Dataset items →
== Segment start ==

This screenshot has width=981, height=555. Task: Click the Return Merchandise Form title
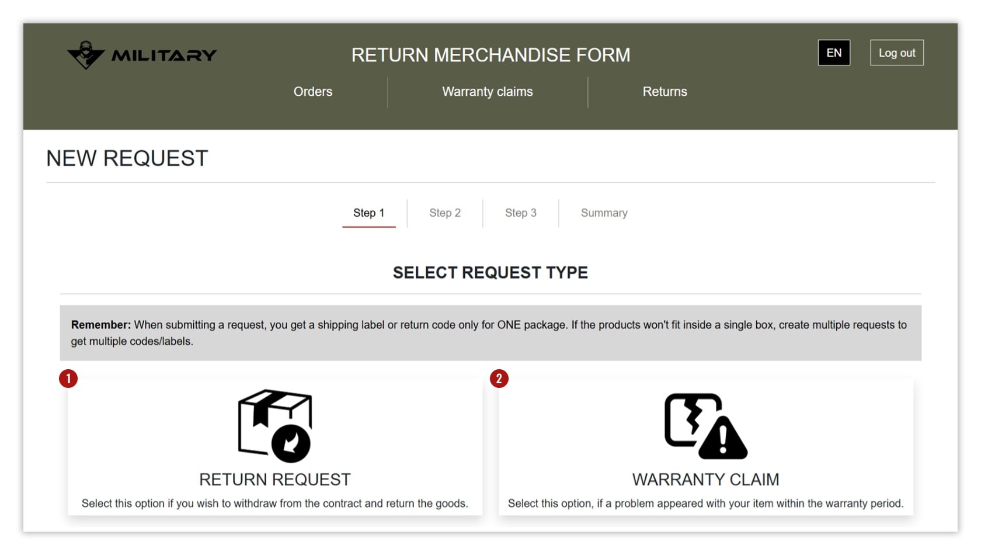[491, 55]
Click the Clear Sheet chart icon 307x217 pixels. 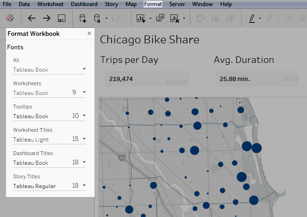coord(174,18)
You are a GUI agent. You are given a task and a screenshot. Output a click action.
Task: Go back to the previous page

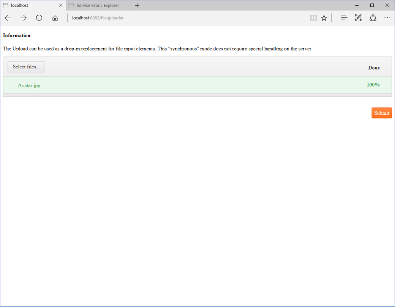coord(8,18)
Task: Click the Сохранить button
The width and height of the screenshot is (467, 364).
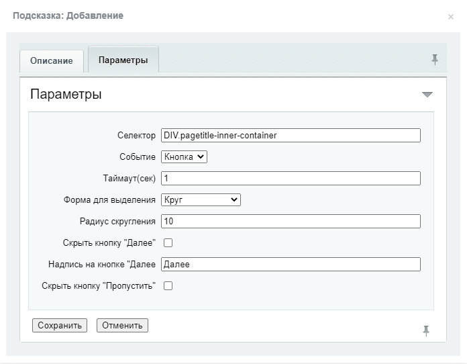Action: 60,325
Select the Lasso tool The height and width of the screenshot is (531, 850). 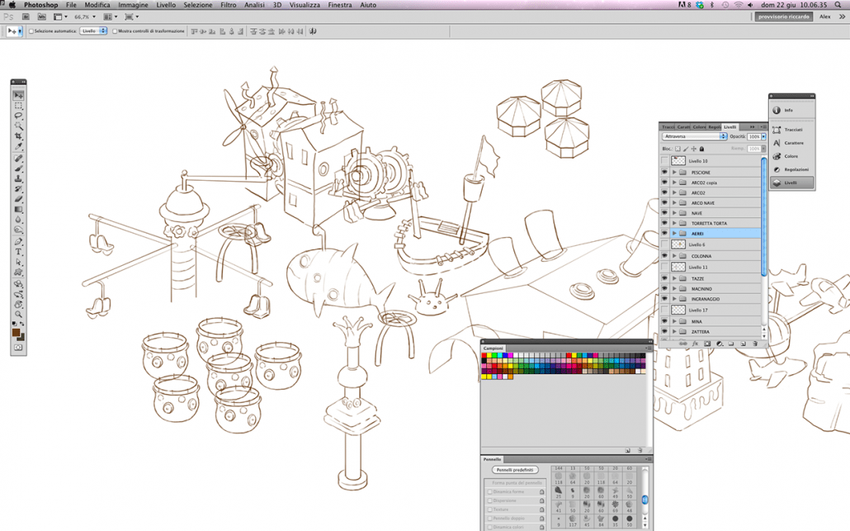[x=18, y=116]
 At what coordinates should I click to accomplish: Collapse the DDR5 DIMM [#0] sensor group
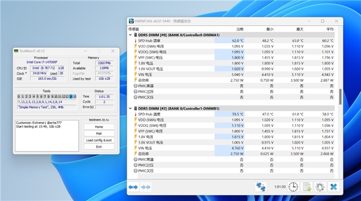pyautogui.click(x=131, y=35)
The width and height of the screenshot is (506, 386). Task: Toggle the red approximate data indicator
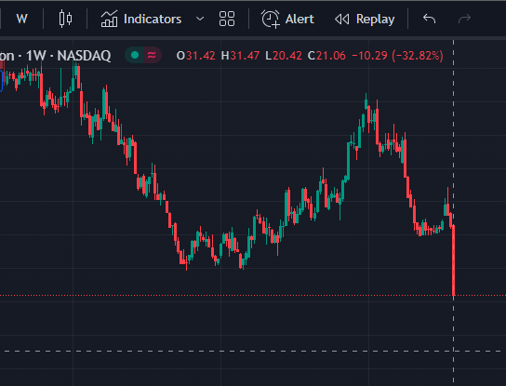(x=152, y=55)
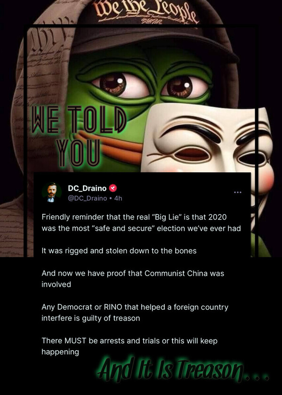Image resolution: width=282 pixels, height=395 pixels.
Task: Select the "rigged and stolen" sentence
Action: (x=119, y=251)
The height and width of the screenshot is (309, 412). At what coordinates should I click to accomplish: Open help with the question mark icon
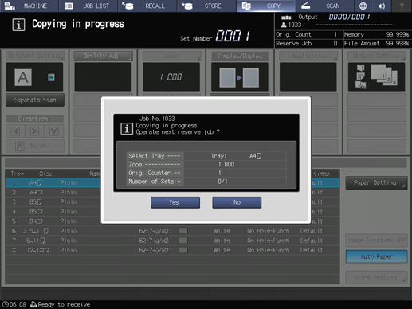pyautogui.click(x=402, y=6)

== Segment end ==

Task details →
The lines to copy begin at the one containing "The height and width of the screenshot is (309, 412)." and end at the last line of the records. Set down exactly those lines and no others, both ends included, and omit all pictures.

Output →
The height and width of the screenshot is (309, 412). At what coordinates should I click to accomplish: Open help with the question mark icon
pyautogui.click(x=402, y=6)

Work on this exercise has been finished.